Coming and going: Impoverished railways struggle to keep Eid security on track

Platforms are flooded with people and cargo but checks are few and far between.


Noman Ahmed August 25, 2011

KARACHI: Security for Eid has been enhanced at the Landhi, City, Kotri, and Hyderabad railway stations with 90 commandoes in addition to the regular railway police escorts.

The railway police have one explosives detector and three bomb defusing experts, five metal detectors, five walk-through gates and a lone closed circuit camera for the entire division, said Senior Superintendent of Railway Police Muzaffar Ali Sheikh, who is also in charge of the Karachi division which stretches to Tando Adam.

“We are helpless when it comes to keeping up with the new trends in crime,” he admitted solemnly. “We don’t have enough funds, personnel, training, technology… anything.”
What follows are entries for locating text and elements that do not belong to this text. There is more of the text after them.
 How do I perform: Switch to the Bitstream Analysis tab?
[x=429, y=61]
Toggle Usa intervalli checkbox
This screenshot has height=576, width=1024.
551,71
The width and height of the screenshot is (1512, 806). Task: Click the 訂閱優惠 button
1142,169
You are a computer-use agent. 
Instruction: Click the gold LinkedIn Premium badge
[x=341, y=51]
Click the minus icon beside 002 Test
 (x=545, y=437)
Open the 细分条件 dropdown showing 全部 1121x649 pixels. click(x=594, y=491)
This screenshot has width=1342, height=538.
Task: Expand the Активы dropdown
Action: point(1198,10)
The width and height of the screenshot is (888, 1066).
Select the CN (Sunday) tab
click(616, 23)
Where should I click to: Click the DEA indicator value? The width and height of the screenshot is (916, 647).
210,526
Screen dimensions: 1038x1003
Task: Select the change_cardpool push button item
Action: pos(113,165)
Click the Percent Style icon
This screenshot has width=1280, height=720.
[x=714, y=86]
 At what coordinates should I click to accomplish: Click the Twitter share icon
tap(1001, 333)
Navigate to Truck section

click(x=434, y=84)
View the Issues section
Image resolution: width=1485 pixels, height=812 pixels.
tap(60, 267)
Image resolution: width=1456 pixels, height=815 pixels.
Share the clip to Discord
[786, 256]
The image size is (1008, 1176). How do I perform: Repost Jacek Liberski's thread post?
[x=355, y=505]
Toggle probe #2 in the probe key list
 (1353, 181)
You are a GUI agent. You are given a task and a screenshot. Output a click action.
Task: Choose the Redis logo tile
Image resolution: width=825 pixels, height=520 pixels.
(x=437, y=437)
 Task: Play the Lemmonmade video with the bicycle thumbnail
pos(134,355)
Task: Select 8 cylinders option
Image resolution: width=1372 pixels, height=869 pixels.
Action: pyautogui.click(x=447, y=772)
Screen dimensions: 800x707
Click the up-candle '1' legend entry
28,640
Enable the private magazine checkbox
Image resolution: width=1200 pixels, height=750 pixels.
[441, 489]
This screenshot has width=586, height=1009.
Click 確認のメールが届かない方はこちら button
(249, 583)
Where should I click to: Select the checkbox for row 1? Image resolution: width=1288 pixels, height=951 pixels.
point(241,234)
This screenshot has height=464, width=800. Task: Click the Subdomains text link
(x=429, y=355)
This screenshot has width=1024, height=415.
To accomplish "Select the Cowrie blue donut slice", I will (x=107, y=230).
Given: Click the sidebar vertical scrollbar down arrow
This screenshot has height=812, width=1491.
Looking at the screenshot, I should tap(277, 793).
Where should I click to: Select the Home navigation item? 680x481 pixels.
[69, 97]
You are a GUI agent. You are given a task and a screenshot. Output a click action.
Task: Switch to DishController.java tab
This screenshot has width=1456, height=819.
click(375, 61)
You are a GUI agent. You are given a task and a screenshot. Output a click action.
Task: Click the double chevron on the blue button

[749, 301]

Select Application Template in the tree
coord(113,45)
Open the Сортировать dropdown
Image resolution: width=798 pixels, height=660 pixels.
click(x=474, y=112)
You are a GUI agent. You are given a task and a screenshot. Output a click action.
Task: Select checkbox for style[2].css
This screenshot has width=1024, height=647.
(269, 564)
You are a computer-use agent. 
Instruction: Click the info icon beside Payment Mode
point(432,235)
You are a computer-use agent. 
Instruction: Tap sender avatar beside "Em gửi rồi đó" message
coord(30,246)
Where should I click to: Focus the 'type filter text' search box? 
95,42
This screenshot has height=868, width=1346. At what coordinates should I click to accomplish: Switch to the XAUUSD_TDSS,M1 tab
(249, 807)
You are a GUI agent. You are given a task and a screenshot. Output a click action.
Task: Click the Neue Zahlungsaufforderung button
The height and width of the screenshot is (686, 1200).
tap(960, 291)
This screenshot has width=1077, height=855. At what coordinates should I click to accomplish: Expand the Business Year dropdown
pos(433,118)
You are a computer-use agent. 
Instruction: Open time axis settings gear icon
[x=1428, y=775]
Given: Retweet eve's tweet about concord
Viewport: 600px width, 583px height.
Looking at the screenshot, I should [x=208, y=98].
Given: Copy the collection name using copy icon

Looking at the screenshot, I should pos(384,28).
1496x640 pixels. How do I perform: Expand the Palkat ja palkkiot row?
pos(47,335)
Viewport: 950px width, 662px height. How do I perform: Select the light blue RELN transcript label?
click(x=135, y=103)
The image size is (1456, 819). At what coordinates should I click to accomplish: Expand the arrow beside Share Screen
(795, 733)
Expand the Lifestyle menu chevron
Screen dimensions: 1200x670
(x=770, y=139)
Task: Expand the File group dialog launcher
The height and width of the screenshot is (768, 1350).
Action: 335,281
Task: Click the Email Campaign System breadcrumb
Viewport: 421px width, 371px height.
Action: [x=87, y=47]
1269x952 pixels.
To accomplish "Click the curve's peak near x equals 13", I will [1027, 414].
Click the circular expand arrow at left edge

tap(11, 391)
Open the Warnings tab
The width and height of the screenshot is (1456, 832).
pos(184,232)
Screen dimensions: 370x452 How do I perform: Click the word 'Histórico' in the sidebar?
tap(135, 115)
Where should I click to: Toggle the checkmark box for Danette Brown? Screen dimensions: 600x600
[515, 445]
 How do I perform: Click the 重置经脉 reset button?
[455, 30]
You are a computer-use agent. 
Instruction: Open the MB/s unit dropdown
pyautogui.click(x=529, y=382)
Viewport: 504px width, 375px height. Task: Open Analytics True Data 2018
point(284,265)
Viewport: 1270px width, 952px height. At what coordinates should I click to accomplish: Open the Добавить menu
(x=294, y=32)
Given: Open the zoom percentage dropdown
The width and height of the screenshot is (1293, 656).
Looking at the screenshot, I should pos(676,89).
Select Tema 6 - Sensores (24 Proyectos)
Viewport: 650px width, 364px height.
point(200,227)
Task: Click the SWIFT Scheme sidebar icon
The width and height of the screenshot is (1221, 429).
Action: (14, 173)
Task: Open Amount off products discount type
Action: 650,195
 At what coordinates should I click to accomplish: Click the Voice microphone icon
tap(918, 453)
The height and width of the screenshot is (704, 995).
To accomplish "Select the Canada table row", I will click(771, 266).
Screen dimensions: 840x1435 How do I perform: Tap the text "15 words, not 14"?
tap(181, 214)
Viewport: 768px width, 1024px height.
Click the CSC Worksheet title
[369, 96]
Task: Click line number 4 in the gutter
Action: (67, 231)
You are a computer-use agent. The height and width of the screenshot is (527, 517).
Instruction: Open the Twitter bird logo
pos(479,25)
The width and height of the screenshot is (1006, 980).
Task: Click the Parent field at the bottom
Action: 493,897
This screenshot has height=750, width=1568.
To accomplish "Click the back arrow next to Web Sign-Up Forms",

The Karachi division, which almost includes half of Sindh, has eight police stations and 11 check posts with only 1,350 officers and personnel. Sheikh wants his force to be doubled. They last got an increment on September 4, 2003. “We can produce three or may be four bullet-proof vests for them,” the SSP wryly added.

Of particular worry is cargo loaded from the Karachi Cantonment and City stations as well as the Hyderabad station as none of it is scanned. Most of it is spread throughout the stations. “The overall security at the stations is pathetic,” said the SSP. “At present, the precaution of luggage scanning can only be taken for the Thar Express which leaves for the Indian border once a week.”

While no attacks have been reported recently, the railways police is always worried about insurgents blowing up the tracks. There is bitterness on this account as well. “As opposed to what is being done for other law enforcement agencies, we just have a few vehicles,” complained Ghulam Qadir, a railway policeman positioned at Karachi City railway station. He also complained that the police of other agencies are paid twice as much. According to Manzoor Razi of the workers’ union, a railway police constable starts earning Rs7,000. The regular police, on the other hand, now receive Rs14,000. Commenting on this, SSP Sheikh said that the allowance for the regular railway police escorts has not been paid for a long time.

So far the government has approved Rs10 billion to fix the country’s cash-haemorrhaging railway system. But the SSP claimed that the amount was not even enough to increase the number of locomotives from 50 to a hundred.

Published in The Express Tribune, August 26th,  2011.